O Governo espera encaixar 100 milhões de euros no ano que vem com a contribuição especial que pretende criar no Orçamento do Estado para 2014 sobre as empresas produtoras de energia, anunciou o ministro do Ambiente, Ordenamento do Território e Energia.

«No quadro da redução do défice orçamental para o cumprimento de uma meta muito exigente de 4% [do Produto Interno Bruto] para o próximo ano, [...] o Governo decidiu avançar para uma contribuição especial por parte do sistema electroprodutor», afirmou Jorge Moreira da Silva, em conferência de imprensa.

De acordo com o governante, esta contribuição especial abrangerá as centrais a carvão, hídricas e grande cogeração.

O ministro deixou a garantia de que o Governo vai assegurar que esta medida será «neutral para o défice tarifário» e não terá como consequência «nenhum esforço adicional para os consumidores domésticos e industriais».

Uma garantia já ontem deixada pelo secretário de Estado adjunto do primeiro-ministro, Carlos Moedas, e reiterada esta manhã no debate quinzenal no Parlamento pelo próprio Pedro Passos Coelho.

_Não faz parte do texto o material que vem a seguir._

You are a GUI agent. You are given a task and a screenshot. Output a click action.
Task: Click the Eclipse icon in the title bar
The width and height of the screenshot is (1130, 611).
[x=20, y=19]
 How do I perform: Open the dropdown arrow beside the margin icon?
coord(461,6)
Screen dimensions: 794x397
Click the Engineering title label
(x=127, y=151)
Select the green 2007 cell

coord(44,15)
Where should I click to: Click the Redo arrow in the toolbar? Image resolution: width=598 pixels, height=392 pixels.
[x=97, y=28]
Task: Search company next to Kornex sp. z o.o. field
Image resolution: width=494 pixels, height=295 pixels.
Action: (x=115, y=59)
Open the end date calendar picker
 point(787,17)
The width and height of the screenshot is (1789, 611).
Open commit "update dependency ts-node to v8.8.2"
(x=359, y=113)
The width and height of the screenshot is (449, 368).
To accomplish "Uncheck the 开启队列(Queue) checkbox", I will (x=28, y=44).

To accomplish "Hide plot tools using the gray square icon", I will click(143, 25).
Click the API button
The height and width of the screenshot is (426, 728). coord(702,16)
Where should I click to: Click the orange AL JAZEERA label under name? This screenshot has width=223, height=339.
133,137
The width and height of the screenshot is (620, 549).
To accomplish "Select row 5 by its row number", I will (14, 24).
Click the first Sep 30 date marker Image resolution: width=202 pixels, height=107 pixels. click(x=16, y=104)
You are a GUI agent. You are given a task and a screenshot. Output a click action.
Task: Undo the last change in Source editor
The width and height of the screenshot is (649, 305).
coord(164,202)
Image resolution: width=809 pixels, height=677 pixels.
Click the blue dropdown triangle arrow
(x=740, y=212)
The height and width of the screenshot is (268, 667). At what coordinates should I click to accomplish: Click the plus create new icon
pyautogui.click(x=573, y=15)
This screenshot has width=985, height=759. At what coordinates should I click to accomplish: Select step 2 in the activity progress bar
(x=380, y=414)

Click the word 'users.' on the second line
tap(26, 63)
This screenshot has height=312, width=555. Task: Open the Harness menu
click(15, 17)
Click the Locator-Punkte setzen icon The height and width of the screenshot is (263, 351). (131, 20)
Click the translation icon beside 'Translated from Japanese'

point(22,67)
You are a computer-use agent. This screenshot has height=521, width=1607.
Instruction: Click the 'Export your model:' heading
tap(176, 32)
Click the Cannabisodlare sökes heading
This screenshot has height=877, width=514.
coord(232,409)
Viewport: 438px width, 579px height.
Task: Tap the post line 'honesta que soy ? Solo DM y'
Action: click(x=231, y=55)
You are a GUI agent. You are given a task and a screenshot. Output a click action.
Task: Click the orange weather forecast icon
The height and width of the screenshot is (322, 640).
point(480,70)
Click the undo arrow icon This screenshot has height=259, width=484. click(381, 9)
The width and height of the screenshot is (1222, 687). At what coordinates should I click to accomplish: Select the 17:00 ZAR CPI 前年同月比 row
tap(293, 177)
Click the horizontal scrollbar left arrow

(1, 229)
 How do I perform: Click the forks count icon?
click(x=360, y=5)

«A medida será desenhada de forma a garantir que não terá qualquer impacto nos consumidores», assegurou o chefe do Executivo, sublinhando que a medida «chama as empresas produtoras de energia a contribuir para a consolidação das contas públicas».

Passos Coelho respondia à deputada do Bloco de Esquerda, Catarina Martins, que confrontou o primeiro-ministro com «o descaramento» da Endesa, que ameaçou repercutir na fatura dos clientes qualquer aumento de tributação ou cobrança de taxas por parte do Governo.

O ministro revelou também que o Governo apresentou à troika um segundo conjunto de medidas que permitirão uma redução de custos do sistema elétrico que pode atingir os 1.400 milhões de euros.

«Por nossa iniciativa, e não por iniciativa da troika, apresentámos um conjunto de cortes adicionais, [...] medidas muito exigentes para o setor electroprodutor», disse Jorge Moreira da Silva.

Questionado sobre a vigência da medida além do ano que vem, o ministro disse que «esta medida está prevista para 2014 e só sobre 2014 estou em condições de falar». Mas, observou, «o horizonte de responsabilidade orçamental que se coloca a Portugal é de médio e longo prazo».

O ministro disse ainda que esta contribuição «é uma medida importante para a consolidação orçamental», que surge depois de terem sido pedidos «sacrifícios» às famílias, aos trabalhadores e aos pensionistas.

«Foi essa natureza de equidade na repartição de esforços que determinou esta contribuição especial sobre o setor eletroproduto», concluiu.